Стоя под воротами, она смотрела, как он уходит, и в черном непромокаемом плаще, который бил его по икрам, он казался выше, чем обычно.
Ей захотелось окликнуть его. Может, он еще не все сказал, а она со своей стороны не нашла нужных слов?
Он взял из гаража мопед, с трудом завел. А потом почти час медленно ехал в потоке машин.
Он досадовал на себя. Злился за свою откровенность с Франсиной: и теперь она все передаст родителям.
Странно! Он впервые почувствовал себя Баром.

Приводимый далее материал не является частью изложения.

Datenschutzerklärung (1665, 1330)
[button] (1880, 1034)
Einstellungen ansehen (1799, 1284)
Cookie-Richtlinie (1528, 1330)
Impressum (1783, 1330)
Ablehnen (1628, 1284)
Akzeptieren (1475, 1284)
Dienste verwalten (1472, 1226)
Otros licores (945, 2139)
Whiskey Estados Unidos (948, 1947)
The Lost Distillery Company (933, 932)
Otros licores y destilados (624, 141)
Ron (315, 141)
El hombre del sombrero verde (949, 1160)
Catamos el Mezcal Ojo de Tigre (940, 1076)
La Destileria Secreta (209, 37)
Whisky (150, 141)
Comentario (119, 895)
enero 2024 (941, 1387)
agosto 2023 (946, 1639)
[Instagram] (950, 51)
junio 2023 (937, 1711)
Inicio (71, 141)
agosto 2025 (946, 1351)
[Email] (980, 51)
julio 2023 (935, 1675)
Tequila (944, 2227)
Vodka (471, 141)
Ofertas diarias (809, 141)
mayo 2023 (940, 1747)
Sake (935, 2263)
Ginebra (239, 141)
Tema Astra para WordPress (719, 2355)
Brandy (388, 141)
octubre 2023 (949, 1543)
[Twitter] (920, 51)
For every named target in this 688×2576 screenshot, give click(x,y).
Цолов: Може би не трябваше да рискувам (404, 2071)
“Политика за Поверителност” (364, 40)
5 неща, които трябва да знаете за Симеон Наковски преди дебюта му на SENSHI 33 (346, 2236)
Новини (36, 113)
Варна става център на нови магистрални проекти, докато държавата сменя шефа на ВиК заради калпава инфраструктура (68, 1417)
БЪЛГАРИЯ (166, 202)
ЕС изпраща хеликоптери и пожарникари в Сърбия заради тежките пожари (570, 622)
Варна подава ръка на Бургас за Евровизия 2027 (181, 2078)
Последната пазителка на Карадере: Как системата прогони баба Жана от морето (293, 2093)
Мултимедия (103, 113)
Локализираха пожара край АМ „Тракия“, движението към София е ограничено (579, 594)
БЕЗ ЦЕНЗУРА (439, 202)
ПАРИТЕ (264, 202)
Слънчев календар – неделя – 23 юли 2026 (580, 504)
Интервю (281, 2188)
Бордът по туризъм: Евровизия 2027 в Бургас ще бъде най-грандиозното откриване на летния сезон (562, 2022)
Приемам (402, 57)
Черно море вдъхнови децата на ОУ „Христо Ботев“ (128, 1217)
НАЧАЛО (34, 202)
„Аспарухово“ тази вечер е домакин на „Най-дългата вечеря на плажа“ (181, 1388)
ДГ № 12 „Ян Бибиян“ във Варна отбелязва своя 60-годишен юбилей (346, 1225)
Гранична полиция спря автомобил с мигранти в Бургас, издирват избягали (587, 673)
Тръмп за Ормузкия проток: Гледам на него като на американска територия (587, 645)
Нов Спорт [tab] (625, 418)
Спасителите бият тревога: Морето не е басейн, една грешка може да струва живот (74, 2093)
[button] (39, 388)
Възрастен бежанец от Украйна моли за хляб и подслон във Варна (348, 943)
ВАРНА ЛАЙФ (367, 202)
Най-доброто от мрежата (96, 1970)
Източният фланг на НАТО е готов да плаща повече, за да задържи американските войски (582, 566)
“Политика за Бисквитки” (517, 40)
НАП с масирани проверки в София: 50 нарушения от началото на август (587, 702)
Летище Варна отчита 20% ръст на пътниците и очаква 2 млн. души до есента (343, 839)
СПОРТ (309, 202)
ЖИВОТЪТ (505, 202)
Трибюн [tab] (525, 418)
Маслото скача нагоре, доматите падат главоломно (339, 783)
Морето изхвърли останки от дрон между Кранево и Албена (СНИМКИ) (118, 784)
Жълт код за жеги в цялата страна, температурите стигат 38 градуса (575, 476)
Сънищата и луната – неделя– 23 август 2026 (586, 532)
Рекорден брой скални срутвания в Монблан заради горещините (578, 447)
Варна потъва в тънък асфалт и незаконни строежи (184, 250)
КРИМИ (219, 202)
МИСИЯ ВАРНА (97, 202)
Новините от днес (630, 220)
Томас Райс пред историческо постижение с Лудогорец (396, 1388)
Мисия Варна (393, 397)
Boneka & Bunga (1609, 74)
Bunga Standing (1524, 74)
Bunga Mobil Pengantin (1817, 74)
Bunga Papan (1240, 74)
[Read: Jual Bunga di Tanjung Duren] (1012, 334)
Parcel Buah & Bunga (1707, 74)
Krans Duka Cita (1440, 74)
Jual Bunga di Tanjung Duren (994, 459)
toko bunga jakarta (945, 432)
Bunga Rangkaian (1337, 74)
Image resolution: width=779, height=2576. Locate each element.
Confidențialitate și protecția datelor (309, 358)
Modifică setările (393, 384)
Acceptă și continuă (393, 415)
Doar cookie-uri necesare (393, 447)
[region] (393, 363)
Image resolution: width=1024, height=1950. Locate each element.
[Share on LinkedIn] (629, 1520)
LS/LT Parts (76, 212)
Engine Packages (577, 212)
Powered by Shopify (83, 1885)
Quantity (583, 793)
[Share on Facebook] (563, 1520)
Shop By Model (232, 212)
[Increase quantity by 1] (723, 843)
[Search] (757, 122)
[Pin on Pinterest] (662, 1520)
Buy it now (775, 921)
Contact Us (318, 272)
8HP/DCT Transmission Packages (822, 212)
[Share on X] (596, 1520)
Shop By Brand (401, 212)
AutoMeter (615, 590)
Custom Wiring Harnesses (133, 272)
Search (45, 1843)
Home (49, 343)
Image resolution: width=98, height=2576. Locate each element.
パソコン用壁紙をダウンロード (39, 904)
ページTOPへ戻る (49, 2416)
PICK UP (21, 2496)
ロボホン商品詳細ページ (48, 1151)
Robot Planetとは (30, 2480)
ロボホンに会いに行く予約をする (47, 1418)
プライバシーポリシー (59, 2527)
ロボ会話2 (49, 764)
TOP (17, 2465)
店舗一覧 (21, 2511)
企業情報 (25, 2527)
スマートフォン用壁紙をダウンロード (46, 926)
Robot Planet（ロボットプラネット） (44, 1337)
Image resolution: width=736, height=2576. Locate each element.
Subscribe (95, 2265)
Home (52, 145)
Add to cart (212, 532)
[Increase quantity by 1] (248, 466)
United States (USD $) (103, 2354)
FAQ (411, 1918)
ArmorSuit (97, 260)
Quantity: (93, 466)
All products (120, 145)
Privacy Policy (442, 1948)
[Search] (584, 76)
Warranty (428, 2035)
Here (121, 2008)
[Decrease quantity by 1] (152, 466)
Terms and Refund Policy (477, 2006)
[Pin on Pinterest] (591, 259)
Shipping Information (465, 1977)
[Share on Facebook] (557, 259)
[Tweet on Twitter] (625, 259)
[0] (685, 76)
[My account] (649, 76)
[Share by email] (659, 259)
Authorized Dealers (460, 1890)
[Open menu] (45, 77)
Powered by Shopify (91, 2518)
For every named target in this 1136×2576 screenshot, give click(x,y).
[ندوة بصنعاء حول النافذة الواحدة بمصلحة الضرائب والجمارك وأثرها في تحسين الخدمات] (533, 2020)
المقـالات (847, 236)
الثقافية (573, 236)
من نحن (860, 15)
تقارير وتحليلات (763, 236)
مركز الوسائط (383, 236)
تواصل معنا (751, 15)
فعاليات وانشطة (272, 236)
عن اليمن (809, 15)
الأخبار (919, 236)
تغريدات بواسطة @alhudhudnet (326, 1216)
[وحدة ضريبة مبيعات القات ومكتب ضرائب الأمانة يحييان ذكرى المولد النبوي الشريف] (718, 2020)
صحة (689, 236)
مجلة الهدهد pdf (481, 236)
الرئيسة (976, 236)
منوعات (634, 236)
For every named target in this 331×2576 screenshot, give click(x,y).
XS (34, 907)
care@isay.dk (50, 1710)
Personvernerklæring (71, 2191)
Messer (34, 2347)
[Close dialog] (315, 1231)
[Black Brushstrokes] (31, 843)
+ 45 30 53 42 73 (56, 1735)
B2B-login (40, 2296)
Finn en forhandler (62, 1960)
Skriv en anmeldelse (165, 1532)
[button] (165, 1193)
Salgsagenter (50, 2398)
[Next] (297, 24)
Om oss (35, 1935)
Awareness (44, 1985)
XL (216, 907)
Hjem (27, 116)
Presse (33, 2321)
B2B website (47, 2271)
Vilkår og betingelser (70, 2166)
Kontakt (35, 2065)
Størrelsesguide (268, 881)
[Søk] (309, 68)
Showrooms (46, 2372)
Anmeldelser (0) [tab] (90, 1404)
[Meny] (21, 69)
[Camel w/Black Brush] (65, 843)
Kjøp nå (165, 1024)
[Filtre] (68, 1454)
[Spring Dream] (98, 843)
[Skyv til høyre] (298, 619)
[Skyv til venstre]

Уже вчера он рассердился на Ноэми, которая назвала их семью сумасшедшим домом, и, не сдержавшись, ответил ей довольно резко.
Их было трое, замкнутых в себе людей, со своими проблемами, со своими вопросами, которые каждый задавал себе сам.
От Парижа в памяти у него сохранился только парк с блестевшими в солнечных пятнах деревьями, двор дома на набережной Турнель. Узнал бы он сегодня привратницу, которая присматривала за ним из открытого окна? Она была очень худа, и платье висело на ней как на вешалке. Кажется, во рту у нее не хватало зубов.
Много позже ему рассказывали, что отец первой привел ее в диспансер и вставил зубы. Зато о канарейке Андре помнил наверняка.
В Канн они ехали на поезде; об этом переезде он не сохранил никаких воспоминаний. В мрачной квартире на Эльзасском бульваре ему, ребенку, казалось, что в воздухе постоянно висит тонкая серая пыль. Иногда он даже пытался ее поймать.
Его не удивляло хождение людей по коридору, а, напротив, приводило в восторг, возможно, потому, что ему запретили открывать дверь в зале ожидания и смотреть на сидящих возле стен мужчин и женщин.
Они, преимущественно суровые местные крестьяне, часами сидели, пристально глядя в пространство.
Его родители тоже хранили воспоминания, которых он не знал, но которые занимали важное место в их жизни.
Однажды вечером они впервые поцеловались. Они шли рука об руку и, улыбаясь, строили планы на будущее.
И сейчас они жили в этом будущем, разумеется не узнавая его.
Они, должно быть, думали, что Андре холодно наблюдает за ними и судит их без снисхождения, в то время как он никогда еще так остро не чувствовал свою близость к ним.
Он злился на себя за то, что взбунтовался и, может быть, взбунтуется снова, если возникнет необходимость защищать свое собственное «я».
Он въехал в ворота. На аллее стояли лужи. Под дождем розовый цвет виллы казался намного темнее.
Поставив мопед возле гаража, Андре вошел в дом. Его удивила тишина, неподвижность воздуха и предметов.